Para convencer desavisados, espalham pelas redes sociais o mesmo texto patético usado logo depois da Copa de 1998, que sinalizava para um arranjo envolvendo a convulsão de Ronaldo na véspera da final e injunções do patrocinador (Nike), tudo supostamente a fim de beneficiar a França. Na verdade, o atacante adoeceu mesmo, insistiu para jogar mesmo sem condições ideais e a seleção de Zidane venceu porque foi superior ao longo dos 90 minutos. Qualquer outro tipo de reinterpretação dos fatos é surfar na maionese. Como ocorre agora, num período ainda mais propício para isso, diante da legião de batráquios que infesta canais como Facebook, Twitter, blogs e chats.

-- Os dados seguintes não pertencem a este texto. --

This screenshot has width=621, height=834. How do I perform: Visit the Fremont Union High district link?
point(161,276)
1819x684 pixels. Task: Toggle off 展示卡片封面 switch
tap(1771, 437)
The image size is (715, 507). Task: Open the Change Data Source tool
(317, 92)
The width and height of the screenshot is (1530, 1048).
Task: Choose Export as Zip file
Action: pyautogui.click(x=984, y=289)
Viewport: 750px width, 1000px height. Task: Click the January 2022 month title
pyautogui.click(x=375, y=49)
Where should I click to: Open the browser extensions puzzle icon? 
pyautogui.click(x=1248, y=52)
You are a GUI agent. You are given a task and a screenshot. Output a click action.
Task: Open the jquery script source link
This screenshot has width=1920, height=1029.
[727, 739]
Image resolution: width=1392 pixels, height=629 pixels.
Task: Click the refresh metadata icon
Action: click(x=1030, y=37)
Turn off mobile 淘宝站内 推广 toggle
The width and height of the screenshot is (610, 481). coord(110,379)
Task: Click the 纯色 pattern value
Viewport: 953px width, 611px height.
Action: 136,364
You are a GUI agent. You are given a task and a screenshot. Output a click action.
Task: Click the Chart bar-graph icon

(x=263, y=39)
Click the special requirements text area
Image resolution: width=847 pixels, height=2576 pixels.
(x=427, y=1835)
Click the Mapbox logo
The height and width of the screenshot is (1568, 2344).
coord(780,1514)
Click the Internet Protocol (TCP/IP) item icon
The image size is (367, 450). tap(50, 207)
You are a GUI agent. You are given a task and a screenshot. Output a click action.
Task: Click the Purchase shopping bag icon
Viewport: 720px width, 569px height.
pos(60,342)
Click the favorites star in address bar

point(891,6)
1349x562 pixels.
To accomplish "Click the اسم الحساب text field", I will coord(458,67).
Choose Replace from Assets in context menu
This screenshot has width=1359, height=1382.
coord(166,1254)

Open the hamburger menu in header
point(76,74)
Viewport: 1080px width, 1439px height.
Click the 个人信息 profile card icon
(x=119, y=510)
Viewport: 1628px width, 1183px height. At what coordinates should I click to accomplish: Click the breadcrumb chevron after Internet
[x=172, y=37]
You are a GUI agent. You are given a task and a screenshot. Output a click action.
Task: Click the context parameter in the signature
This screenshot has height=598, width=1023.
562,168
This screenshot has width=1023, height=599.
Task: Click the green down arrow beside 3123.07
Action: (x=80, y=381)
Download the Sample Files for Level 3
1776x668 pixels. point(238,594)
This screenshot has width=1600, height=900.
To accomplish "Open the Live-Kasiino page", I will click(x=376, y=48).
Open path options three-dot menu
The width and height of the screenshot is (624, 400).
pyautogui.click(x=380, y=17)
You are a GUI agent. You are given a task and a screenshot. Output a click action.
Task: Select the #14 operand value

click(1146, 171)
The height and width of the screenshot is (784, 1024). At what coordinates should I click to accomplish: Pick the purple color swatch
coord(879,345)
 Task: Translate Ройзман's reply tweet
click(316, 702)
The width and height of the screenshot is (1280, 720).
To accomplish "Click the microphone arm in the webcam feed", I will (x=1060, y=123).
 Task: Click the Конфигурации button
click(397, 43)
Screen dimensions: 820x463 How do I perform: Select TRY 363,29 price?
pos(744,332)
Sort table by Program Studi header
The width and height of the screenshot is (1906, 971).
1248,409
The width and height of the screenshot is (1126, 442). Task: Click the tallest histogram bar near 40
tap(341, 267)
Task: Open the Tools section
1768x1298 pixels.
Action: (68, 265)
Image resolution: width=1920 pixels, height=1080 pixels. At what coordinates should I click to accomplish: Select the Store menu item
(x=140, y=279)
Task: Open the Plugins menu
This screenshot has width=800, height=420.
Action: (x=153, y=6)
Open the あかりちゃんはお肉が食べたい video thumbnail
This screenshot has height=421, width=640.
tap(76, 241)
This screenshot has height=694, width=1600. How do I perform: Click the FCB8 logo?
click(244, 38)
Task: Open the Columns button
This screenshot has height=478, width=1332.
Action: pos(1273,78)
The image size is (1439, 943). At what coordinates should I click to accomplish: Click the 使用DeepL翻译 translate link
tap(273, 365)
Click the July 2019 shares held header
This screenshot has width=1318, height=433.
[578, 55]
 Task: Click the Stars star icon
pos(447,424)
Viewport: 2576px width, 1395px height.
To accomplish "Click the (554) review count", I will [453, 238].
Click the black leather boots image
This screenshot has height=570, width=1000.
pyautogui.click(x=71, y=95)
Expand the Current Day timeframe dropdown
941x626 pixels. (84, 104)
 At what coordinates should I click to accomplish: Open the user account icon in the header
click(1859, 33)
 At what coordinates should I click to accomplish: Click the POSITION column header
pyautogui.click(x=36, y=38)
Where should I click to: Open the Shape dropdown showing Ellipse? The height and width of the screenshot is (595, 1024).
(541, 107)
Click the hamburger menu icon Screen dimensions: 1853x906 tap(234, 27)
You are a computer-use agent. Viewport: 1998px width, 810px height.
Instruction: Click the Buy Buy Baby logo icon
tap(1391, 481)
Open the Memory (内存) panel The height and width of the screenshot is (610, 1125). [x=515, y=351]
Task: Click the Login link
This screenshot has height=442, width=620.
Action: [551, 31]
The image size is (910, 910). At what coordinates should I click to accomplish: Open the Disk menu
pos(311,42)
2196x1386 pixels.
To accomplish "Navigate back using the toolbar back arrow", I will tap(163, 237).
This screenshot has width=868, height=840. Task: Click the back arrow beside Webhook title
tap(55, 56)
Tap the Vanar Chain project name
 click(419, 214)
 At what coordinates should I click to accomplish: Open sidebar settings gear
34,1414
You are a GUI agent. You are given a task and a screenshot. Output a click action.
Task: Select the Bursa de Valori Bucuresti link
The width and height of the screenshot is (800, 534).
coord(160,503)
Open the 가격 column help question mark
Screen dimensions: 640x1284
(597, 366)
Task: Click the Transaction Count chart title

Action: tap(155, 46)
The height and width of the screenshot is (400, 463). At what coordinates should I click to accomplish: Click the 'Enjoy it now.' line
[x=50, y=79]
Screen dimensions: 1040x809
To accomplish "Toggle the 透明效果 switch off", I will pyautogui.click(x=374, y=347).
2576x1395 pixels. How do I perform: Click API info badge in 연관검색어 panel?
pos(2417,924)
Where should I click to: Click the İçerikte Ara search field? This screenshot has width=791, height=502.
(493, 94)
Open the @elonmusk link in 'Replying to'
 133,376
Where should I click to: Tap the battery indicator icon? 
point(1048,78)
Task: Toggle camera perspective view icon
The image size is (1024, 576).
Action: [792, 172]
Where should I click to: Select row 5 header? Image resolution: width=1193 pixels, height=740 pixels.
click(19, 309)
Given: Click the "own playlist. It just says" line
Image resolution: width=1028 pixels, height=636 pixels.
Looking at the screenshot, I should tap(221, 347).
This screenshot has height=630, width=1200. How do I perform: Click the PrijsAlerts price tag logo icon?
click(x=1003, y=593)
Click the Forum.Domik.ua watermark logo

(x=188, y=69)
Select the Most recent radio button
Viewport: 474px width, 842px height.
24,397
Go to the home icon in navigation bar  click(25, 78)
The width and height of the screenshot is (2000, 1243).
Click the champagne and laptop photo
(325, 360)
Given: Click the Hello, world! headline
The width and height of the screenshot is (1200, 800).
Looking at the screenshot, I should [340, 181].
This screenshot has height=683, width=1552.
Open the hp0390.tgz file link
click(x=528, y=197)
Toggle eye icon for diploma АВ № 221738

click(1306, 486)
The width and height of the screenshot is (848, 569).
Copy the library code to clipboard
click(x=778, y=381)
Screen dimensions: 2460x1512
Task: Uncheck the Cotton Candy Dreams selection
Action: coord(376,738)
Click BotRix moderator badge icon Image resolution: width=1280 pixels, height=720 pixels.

A tese esdrúxula, alimentada pelo erro do árbitro japonês no jogo contra a Croácia, não resiste a uma simples análise dos grupos da Copa. No sorteio das seleções, coube ao Brasil um dos grupos mais fortes do mundial. Em contrapartida, a vizinha Argentina caiu no grupo F. Pegou como adversários Nigéria, Irã e Bósnia Herzegovina. Quer grupo mais garapa? E tem mais: o chaveamento prevê um caminho mais tranquilo para os hermanos em direção ao título. Não deverão pegar nenhuma seleção tradicional e ranqueada até as semifinais. Seu provável adversário nas oitavas é o Equador (ou a Suíça), enquanto o Brasil vai encarar o Chile. Por esse raciocínio míope, os manipuladores devem ter se enganaram de país a ser beneficiado.
Ora, o exercício de futurologia é sempre arriscado, mas permite brincadeiras e gozações quando envolve futebol. O problema é quando a intenção de confundir as pessoas é parte de uma ofensiva organizada, que despreza a inteligência dos internautas e reforça o nefasto complexo de vira-lata. É como se o Brasil não tivesse competência para ganhar uma Copa do Mundo. Onde essa gente estava em 1958, 1962, 1970, 1994 e 2002?
A questão é que, muito além da questão futebolística, está em jogo uma eleição presidencial. Essa agenda estimulou a baderna pré-Copa nas ruas, mobilizou terroristas virtuais e atiça o desespero final, que é o receio não declarado de que um eventual triunfo da Seleção Brasileira venha a beneficiar o governo.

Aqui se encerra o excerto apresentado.